* _Text segment_:

+ + + +

Being a Mom is hard

It's tough being a Mom. From the moment you hear that the pregnancy test is positive, you start to plan. You begin to care for this tiny little human being that is growing inside of you, who is  completely dependent on you for life. It's an amazing and incredible feeling, and yet totally terrifying at the same time because, what if you screw up, what if you eat something that you aren't suppose to, what if you don't drink enough water, or to much water (I don't think that's even a thing), what if you eat to many donuts, or not enough donuts, what if you drink 3 gallons of chocolate milk in a week because THAT'S your prego craving (actually I'm kind of proud of myself for that one, I mean 3 gallons in a week? Come one now, that's impressive) .... and the list goes on and on.
Nine months pass, and you endure the pain of childbirth as you bring that child into this world, it's amazing and incredible to see this little life once inside of you, now caressed in your arms against your chest, and yet it's also terrifying at the same time, because, what if you screw up. What if you don't produce enough milk, what if you don't change their diaper as soon as they pee, what if they cry, what if they don't sleep much, what if the books that tell me to have a certain schedule, just don't apply to my kid, what if they hate baby food ( oh yea, Ember was that child), what if they scream and flail and throw fits in a Starbucks store and apple juice goes EVERYWHERE, ( oh yes, my child... again) :)

+ + + +

* _Information provided_:
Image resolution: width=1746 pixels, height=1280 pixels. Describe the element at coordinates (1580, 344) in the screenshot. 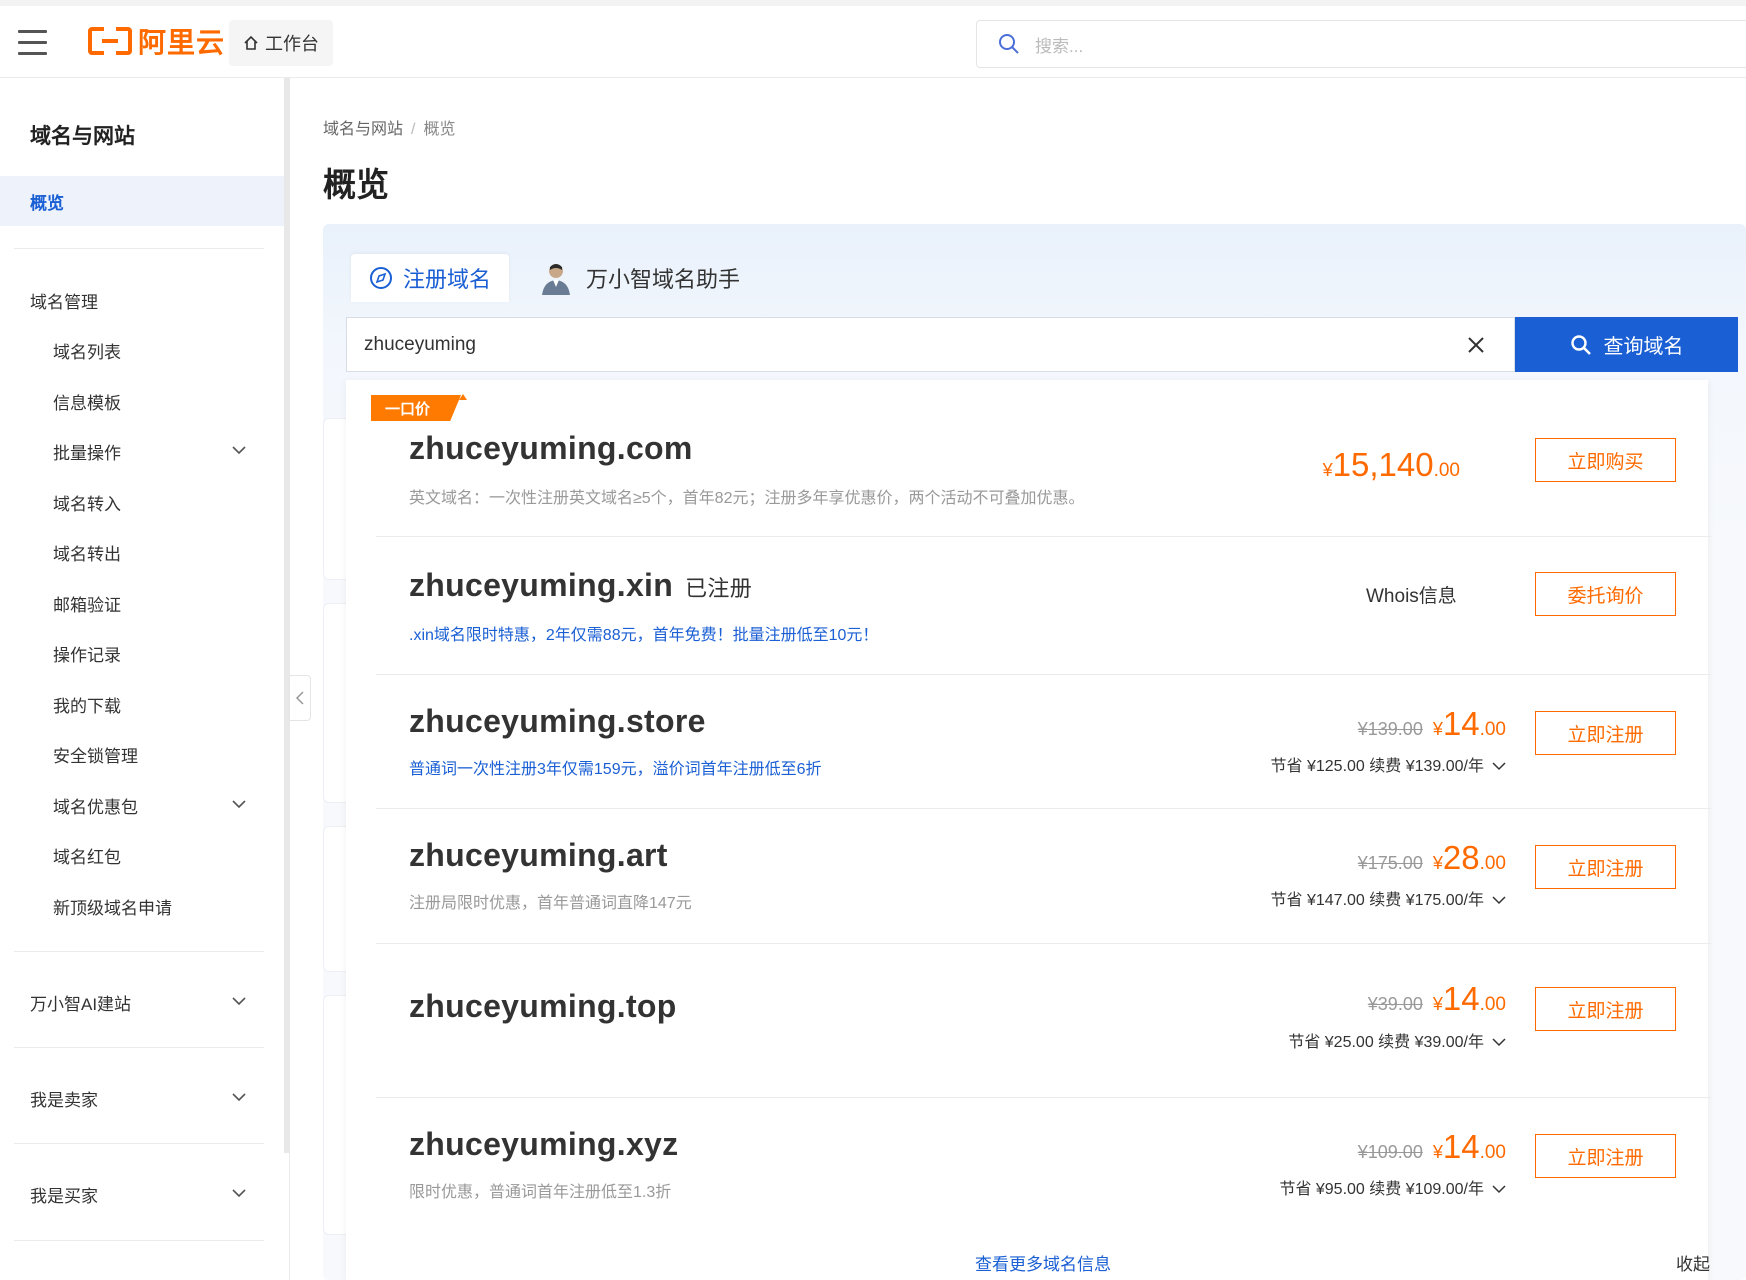

I see `search-icon` at that location.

+ + + +

Could you retype the whole text about being a mom, word for word? The lines are separate material, unrelated to the text about motherhood.

Being a Mom is hard

It's tough being a Mom. From the moment you hear that the pregnancy test is positive, you start to plan. You begin to care for this tiny little human being that is growing inside of you, who is  completely dependent on you for life. It's an amazing and incredible feeling, and yet totally terrifying at the same time because, what if you screw up, what if you eat something that you aren't suppose to, what if you don't drink enough water, or to much water (I don't think that's even a thing), what if you eat to many donuts, or not enough donuts, what if you drink 3 gallons of chocolate milk in a week because THAT'S your prego craving (actually I'm kind of proud of myself for that one, I mean 3 gallons in a week? Come one now, that's impressive) .... and the list goes on and on.
Nine months pass, and you endure the pain of childbirth as you bring that child into this world, it's amazing and incredible to see this little life once inside of you, now caressed in your arms against your chest, and yet it's also terrifying at the same time, because, what if you screw up. What if you don't produce enough milk, what if you don't change their diaper as soon as they pee, what if they cry, what if they don't sleep much, what if the books that tell me to have a certain schedule, just don't apply to my kid, what if they hate baby food ( oh yea, Ember was that child), what if they scream and flail and throw fits in a Starbucks store and apple juice goes EVERYWHERE, ( oh yes, my child... again) :)